Rozwój Katowice - UKP Zielona Góra 0-0 (2013-14) Drukuj
poniedziałek, 05 sierpnia 2013 16:33

Sytuacja życiowa rzuciła nas 3 sierpnia do Katowic. Należało więc wybrać tam jakieś mecze do pooglądania. Na pierwszym miejscu była wyprawa na Zagłębie Sosnowiec, bo tam na meczu nigdy nie byłem. Mecz był o 19.00., więc poszukałem w pobliżu meczu o dogodnej porze. Wybór padł na Rozwój Katowice – UKP Zielona Góra. Na Rozwoju już kiedyś byliśmy. Odpowiednio wcześniej załatwiłem akredytację. Dodam, że dostałem stamtąd bardzo profesjonalnego maila o jej przyznaniu.

Mecz ten miał mieć pozasportowego plusa, bo umówiłem się na nim z Marcinem, znanym, jako Zabójczy Karton. Ten również był na meczu w charakterze prasy. Korzystając z okazji dziękuję Marcinowi za 248 biletów, którymi zasilił moją kolekcję.
Mecz odbywał się w upalny dzień. Na boisku niewiele się działo. Nie padła żadna bramka. Na Rozwoju raczej nie ma dopingu. Tymczasem w 2. połowie był. Prowadziło go kilka osób, który siedziały w tej części, gdzie lano piwko. Można to usłyszeć na moim filmiku.

Po przerwie został tam też Marcin, który szybko zintegrował się z miejscowymi.

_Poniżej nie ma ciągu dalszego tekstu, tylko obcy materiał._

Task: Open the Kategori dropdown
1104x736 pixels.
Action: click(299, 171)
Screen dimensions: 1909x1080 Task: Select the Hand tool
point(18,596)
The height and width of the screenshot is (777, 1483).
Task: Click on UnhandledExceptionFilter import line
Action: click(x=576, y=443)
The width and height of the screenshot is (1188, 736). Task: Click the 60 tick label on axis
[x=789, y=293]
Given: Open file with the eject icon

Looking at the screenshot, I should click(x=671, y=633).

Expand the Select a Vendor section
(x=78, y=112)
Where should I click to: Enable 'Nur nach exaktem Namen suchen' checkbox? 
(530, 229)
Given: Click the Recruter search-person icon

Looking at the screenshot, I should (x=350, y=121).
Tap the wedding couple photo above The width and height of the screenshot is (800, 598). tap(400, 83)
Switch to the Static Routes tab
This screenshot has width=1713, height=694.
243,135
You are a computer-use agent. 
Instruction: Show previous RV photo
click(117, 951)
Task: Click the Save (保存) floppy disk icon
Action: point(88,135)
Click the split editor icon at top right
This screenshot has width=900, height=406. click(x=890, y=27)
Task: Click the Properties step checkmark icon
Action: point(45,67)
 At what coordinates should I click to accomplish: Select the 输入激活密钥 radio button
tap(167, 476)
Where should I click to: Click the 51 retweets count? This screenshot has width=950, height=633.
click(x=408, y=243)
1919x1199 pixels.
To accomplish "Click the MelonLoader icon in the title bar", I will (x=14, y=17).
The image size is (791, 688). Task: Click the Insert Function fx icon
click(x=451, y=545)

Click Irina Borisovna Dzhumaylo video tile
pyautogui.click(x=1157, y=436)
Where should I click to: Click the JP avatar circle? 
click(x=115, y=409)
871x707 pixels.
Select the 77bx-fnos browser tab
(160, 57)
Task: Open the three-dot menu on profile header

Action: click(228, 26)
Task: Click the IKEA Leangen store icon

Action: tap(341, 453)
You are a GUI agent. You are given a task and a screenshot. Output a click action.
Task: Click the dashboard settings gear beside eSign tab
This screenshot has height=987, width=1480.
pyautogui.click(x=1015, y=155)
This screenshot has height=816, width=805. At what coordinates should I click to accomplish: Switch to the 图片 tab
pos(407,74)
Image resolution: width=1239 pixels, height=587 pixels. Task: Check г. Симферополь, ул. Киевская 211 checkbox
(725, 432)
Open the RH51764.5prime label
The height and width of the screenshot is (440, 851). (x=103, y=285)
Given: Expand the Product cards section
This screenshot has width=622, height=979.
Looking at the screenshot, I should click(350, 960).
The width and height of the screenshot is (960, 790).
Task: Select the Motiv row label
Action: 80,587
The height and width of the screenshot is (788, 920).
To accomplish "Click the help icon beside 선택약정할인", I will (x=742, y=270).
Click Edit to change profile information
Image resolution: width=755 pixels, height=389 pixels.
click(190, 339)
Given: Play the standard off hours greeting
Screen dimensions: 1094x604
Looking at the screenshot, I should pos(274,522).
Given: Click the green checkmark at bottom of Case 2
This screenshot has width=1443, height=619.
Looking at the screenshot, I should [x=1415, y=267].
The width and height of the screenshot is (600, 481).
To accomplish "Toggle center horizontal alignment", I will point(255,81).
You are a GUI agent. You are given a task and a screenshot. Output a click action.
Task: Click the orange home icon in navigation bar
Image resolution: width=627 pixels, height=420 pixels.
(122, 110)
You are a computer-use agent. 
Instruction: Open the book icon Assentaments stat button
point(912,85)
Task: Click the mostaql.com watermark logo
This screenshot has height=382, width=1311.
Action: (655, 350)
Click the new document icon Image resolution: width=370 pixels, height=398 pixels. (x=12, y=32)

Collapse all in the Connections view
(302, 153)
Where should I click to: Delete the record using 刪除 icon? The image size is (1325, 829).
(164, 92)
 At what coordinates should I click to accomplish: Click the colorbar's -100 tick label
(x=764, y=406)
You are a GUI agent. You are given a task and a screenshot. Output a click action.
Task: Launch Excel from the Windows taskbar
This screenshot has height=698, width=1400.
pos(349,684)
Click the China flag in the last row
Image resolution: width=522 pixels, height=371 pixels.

Nie wiem, czy on czasem nie maczał w tym palców, bo w 1. połowie narzekałem mu, że szkoda, że nie ma tu dopingu. Miejscowi kibice skandowali nazwisko Tadeusza Tyca, którego chcieli oglądać na boisku. Tyc jest mi znany z gry w Odrze Opole.

Kilka minut przed końcem meczu opuściliśmy stadion, żeby zdążyć na Zagłębie Sosnowiec. Niestety 3 minuty spóźniliśmy się.